(Saved data entries)
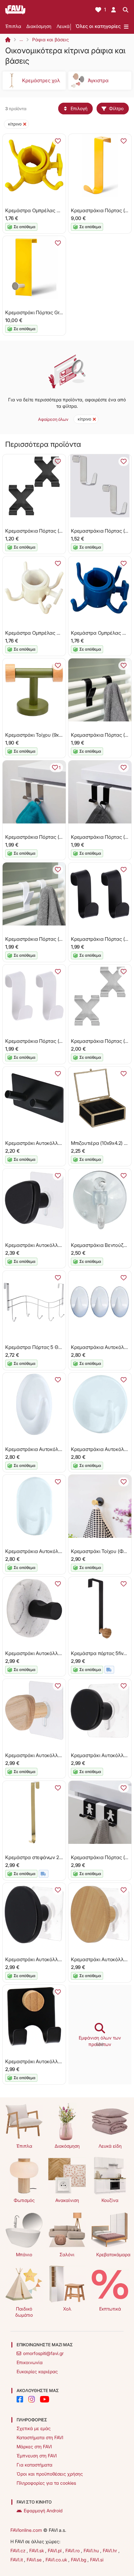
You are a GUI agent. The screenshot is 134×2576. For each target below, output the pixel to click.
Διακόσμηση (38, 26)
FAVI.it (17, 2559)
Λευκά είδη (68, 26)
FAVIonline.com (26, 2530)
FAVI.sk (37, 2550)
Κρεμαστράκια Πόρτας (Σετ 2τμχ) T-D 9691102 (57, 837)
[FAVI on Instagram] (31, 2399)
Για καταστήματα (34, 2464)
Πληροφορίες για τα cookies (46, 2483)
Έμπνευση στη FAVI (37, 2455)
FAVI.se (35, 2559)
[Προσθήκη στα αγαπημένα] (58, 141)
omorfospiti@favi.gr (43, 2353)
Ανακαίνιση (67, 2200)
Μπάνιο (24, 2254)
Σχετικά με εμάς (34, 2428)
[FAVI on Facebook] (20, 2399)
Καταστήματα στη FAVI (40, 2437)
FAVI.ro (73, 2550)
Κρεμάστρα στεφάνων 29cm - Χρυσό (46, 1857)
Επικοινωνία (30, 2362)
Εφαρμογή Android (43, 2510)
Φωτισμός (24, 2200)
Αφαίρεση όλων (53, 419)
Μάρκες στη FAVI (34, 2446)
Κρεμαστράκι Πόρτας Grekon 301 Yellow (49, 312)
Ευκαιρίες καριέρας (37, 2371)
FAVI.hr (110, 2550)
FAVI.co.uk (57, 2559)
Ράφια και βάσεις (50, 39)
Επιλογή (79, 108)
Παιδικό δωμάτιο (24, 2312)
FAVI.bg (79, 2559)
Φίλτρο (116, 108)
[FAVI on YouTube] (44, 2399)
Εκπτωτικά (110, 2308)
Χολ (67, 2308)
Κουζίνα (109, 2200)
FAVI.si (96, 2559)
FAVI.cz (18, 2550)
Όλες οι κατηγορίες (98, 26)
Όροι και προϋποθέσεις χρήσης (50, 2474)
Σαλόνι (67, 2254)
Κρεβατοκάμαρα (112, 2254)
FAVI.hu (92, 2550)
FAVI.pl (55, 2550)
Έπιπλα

▸ Problem to solve: Repeat every line above exactly, but omit all images.

▸ The completed task:
You are a GUI agent. The screenshot is 134×2576. For each target below, output the pixel to click.
Διακόσμηση (38, 26)
FAVI.it (17, 2559)
Λευκά είδη (68, 26)
FAVIonline.com (26, 2530)
FAVI.sk (37, 2550)
Κρεμαστράκια Πόρτας (Σετ 2τμχ) T-D 9691102 (57, 837)
[FAVI on Instagram] (31, 2399)
Για καταστήματα (34, 2464)
Πληροφορίες για τα cookies (46, 2483)
Έμπνευση στη FAVI (37, 2455)
FAVI.se (35, 2559)
[Προσθήκη στα αγαπημένα] (58, 141)
omorfospiti@favi.gr (43, 2353)
Ανακαίνιση (67, 2200)
Μπάνιο (24, 2254)
Σχετικά με εμάς (34, 2428)
[FAVI on Facebook] (20, 2399)
Καταστήματα στη FAVI (40, 2437)
FAVI.ro (73, 2550)
Κρεμάστρα στεφάνων 29cm - Χρυσό (46, 1857)
Επικοινωνία (30, 2362)
Εφαρμογή Android (43, 2510)
Φωτισμός (24, 2200)
Αφαίρεση όλων (53, 419)
Μάρκες στη FAVI (34, 2446)
Κρεμαστράκι Πόρτας Grekon 301 Yellow (49, 312)
Ευκαιρίες καριέρας (37, 2371)
FAVI.hr (110, 2550)
FAVI.co.uk (57, 2559)
Ράφια και βάσεις (50, 39)
Επιλογή (79, 108)
Παιδικό δωμάτιο (24, 2312)
FAVI.bg (79, 2559)
Φίλτρο (116, 108)
[FAVI on YouTube] (44, 2399)
Εκπτωτικά (110, 2308)
Χολ (67, 2308)
Κουζίνα (109, 2200)
FAVI.si (96, 2559)
FAVI.cz (18, 2550)
Όλες οι κατηγορίες (98, 26)
Όροι και προϋποθέσεις χρήσης (50, 2474)
Σαλόνι (67, 2254)
Κρεβατοκάμαρα (112, 2254)
FAVI.hu (92, 2550)
FAVI.pl (55, 2550)
Έπιπλα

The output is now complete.